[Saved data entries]

● ● ● ● ●

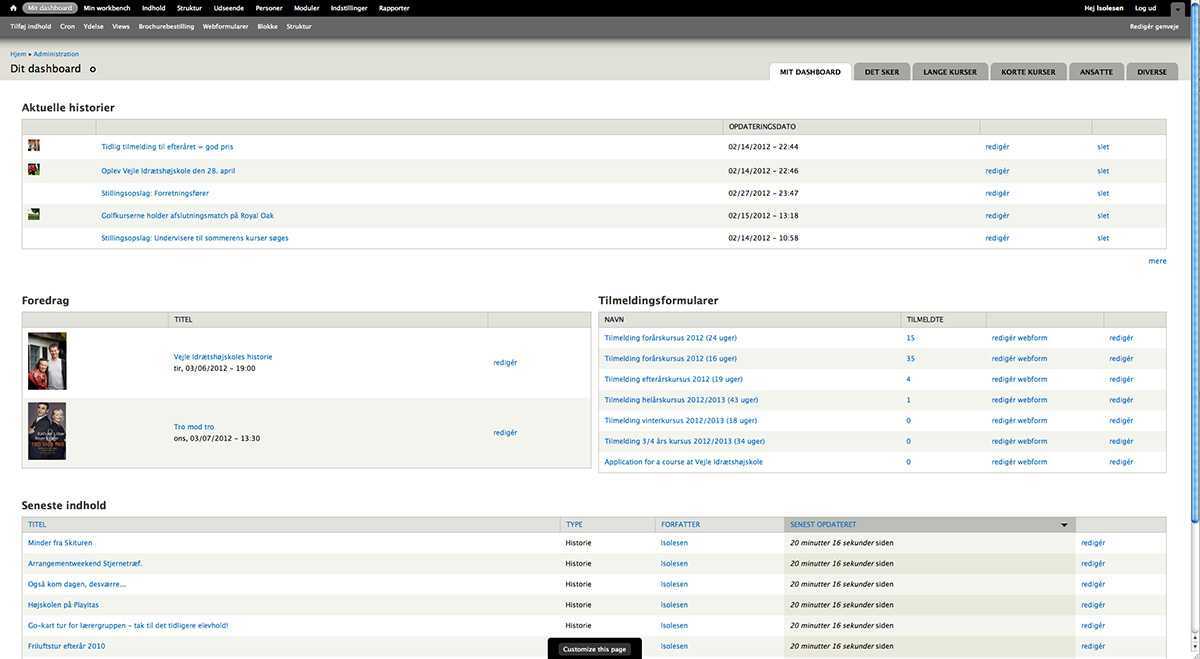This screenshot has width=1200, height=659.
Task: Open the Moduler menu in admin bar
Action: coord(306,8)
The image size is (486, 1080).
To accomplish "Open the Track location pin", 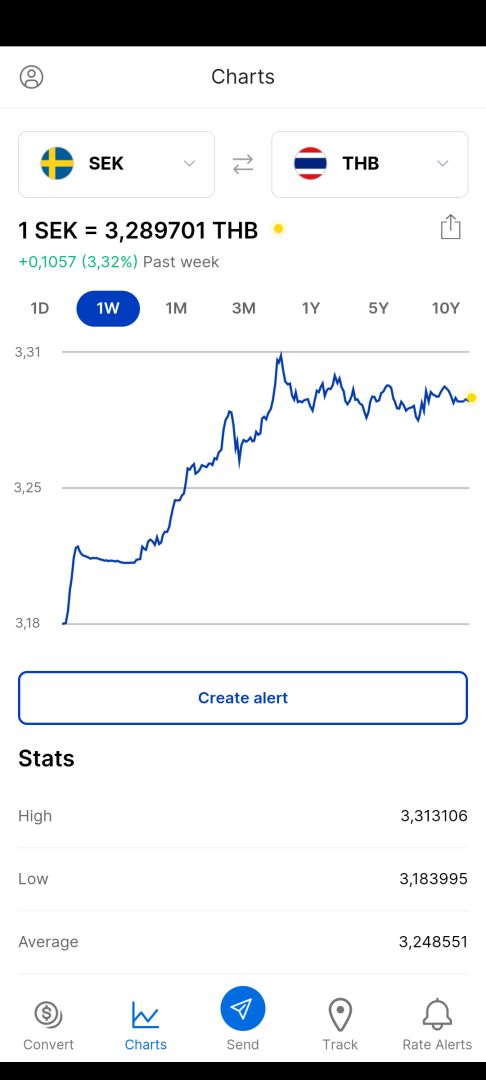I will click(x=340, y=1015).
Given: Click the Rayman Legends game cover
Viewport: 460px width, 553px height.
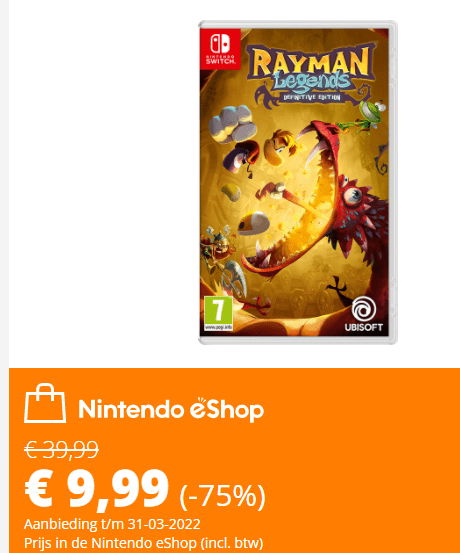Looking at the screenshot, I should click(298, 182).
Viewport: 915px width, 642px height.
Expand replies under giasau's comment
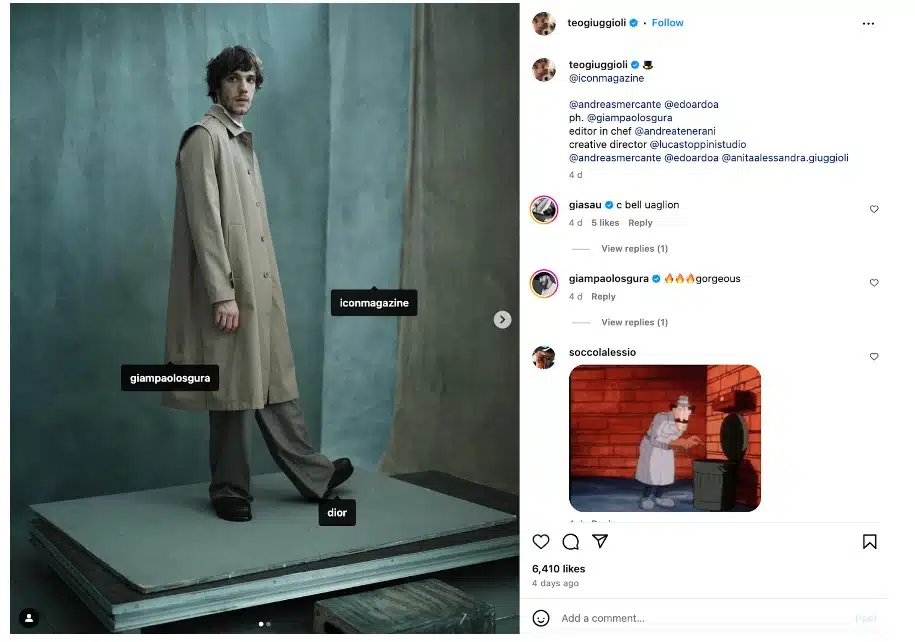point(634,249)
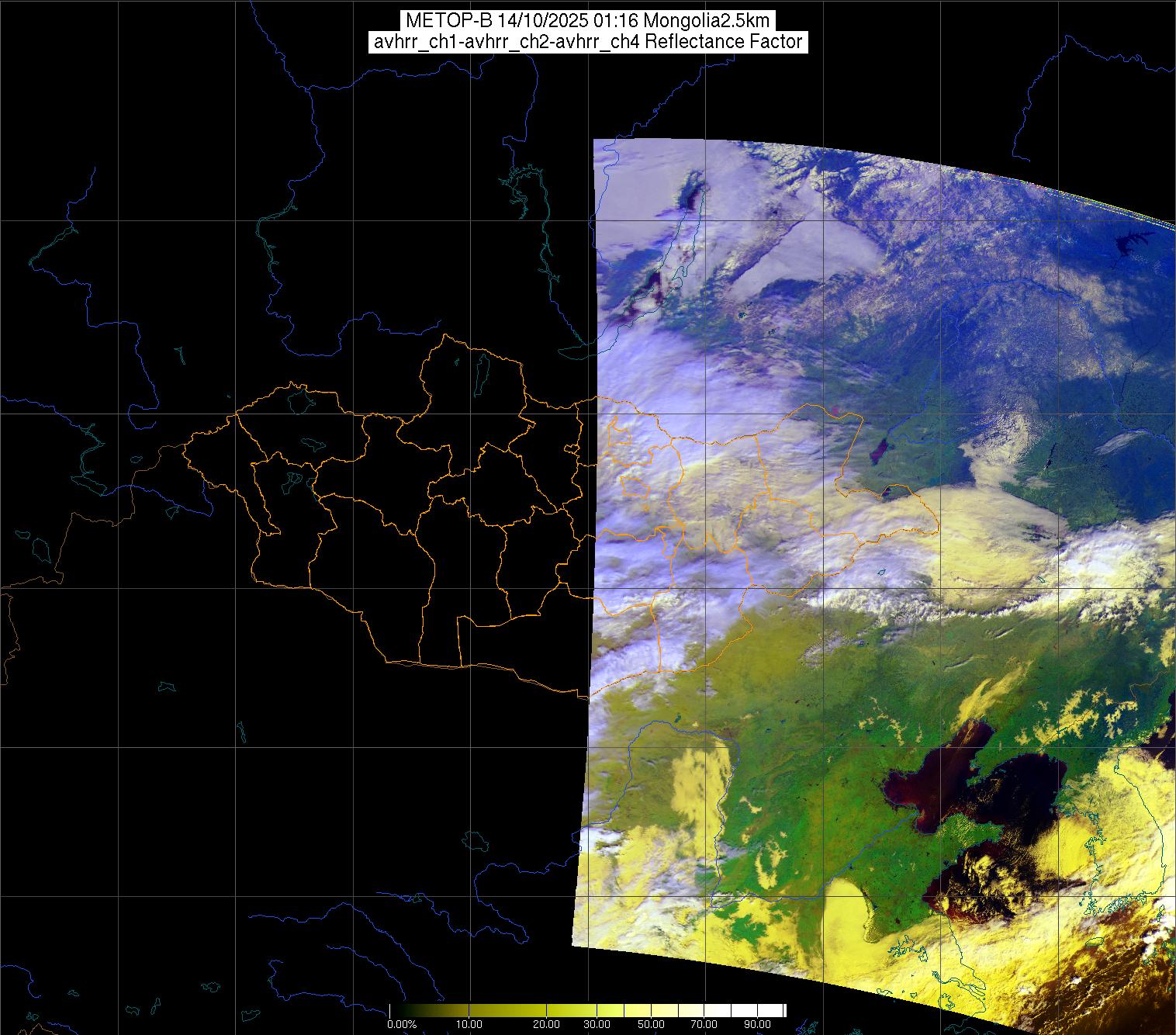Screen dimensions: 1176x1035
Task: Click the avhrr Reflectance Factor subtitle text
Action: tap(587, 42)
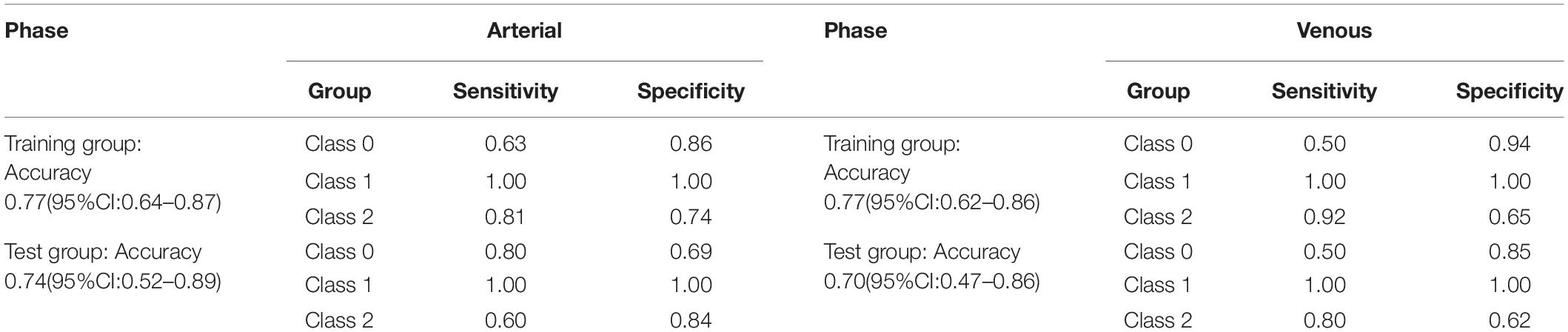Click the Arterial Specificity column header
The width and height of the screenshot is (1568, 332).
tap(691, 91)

● ● ● ● ●

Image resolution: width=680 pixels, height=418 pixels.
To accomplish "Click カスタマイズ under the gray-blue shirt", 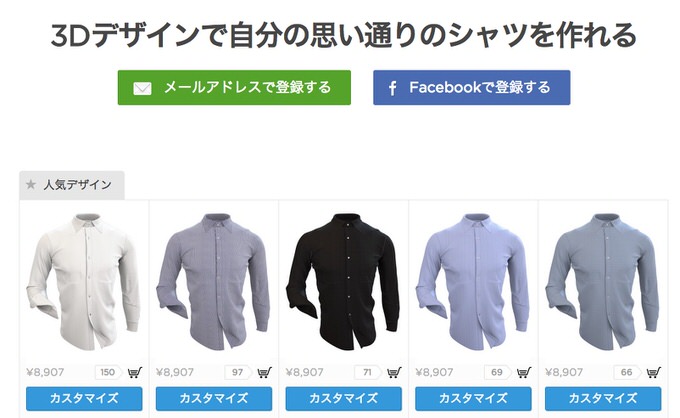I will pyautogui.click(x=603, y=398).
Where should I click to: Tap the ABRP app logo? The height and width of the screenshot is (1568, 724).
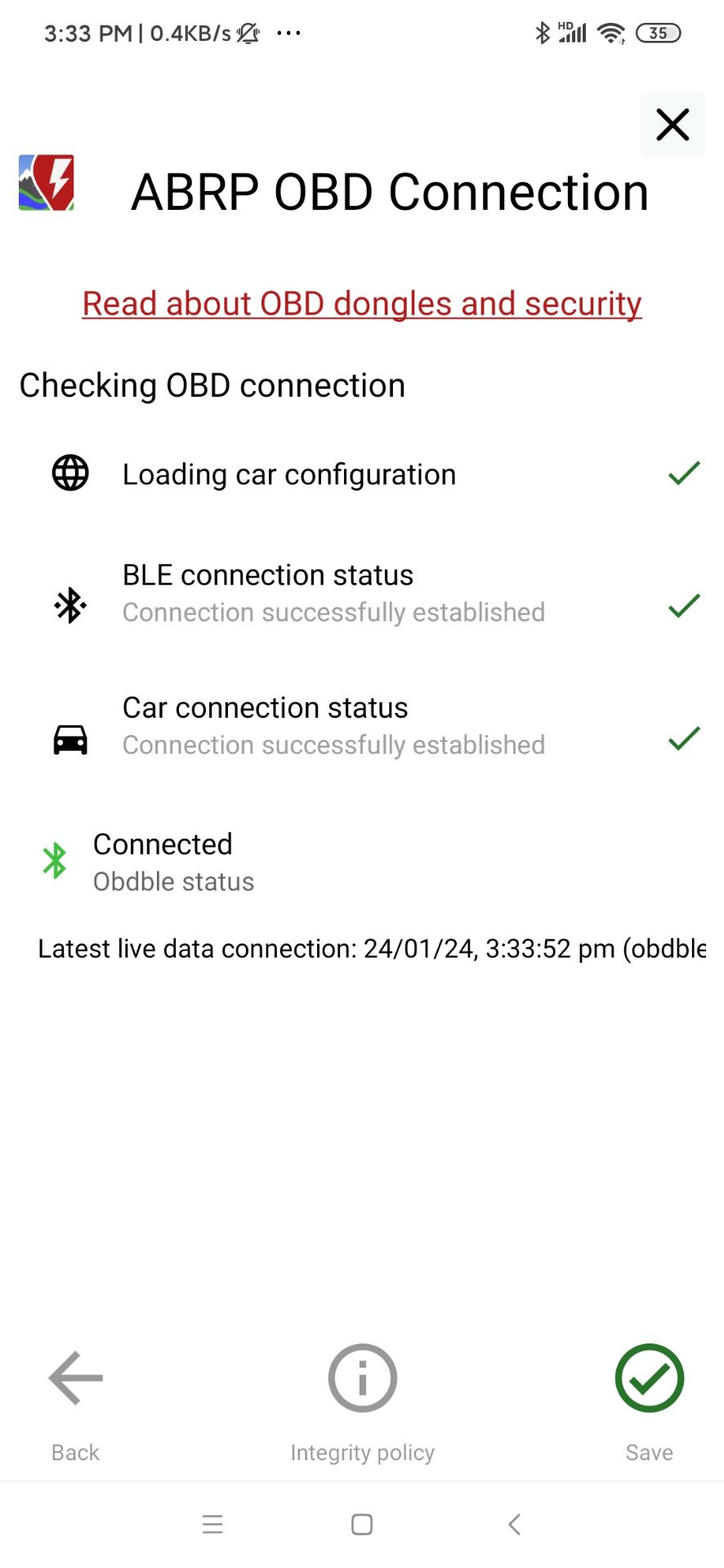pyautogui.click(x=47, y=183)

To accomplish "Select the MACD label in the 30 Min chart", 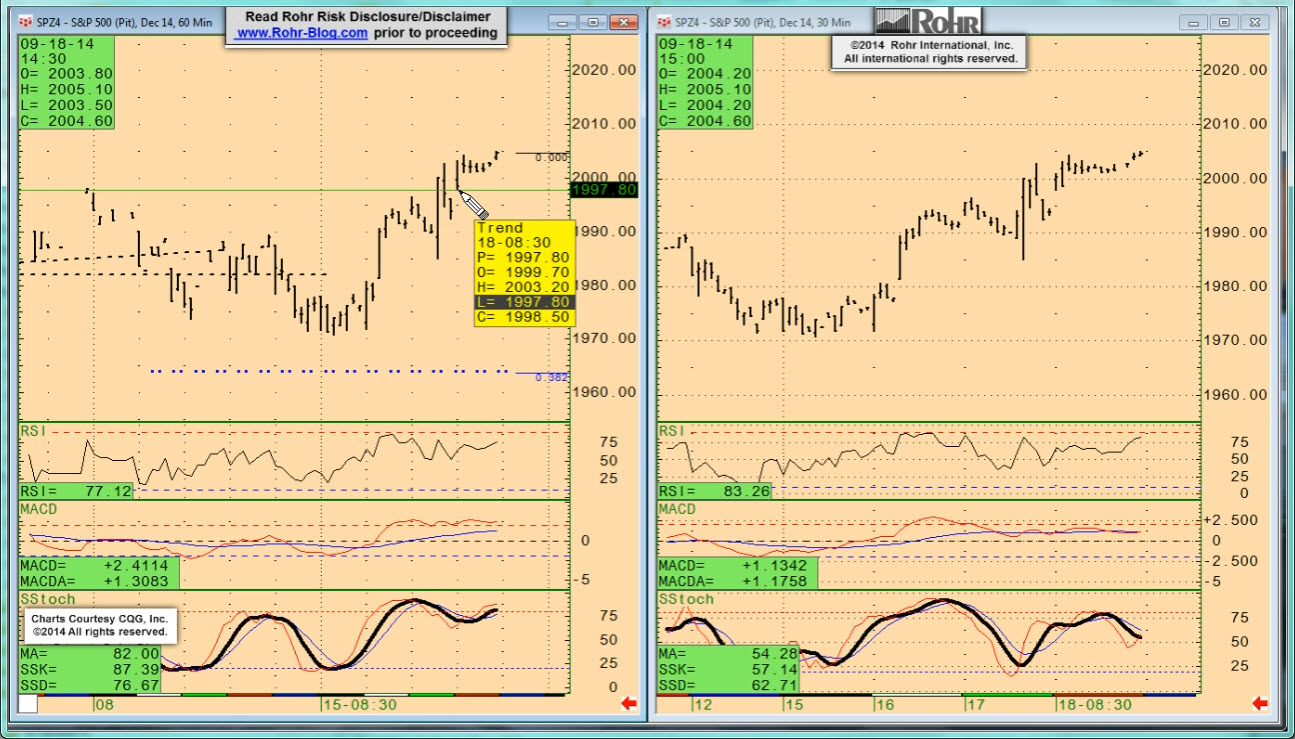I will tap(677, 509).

● ● ● ● ●

Work instruction: Using the records above, return word for word the lines that begin at the one containing "Given: Click the Rayman Legends game cover" and end at the one containing "Viewport: 915px width, 642px height.", both of them included and no pictures.

Finished task:
Given: Click the Rayman Legends game cover
Viewport: 460px width, 553px height.
Looking at the screenshot, I should click(298, 182).
Viewport: 915px width, 642px height.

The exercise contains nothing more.